GIVEN EXERCISE:
Copy each of the rows below word for word, without changing anything.

★ ★ ★ ★ ★

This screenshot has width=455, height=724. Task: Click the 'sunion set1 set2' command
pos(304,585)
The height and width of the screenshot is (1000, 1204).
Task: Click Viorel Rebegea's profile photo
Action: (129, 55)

★ ★ ★ ★ ★

COMPLETE ANSWER:
This screenshot has width=455, height=724. Task: Click the 'sunion set1 set2' command
pos(304,585)
The height and width of the screenshot is (1000, 1204).
Task: Click Viorel Rebegea's profile photo
Action: (129, 55)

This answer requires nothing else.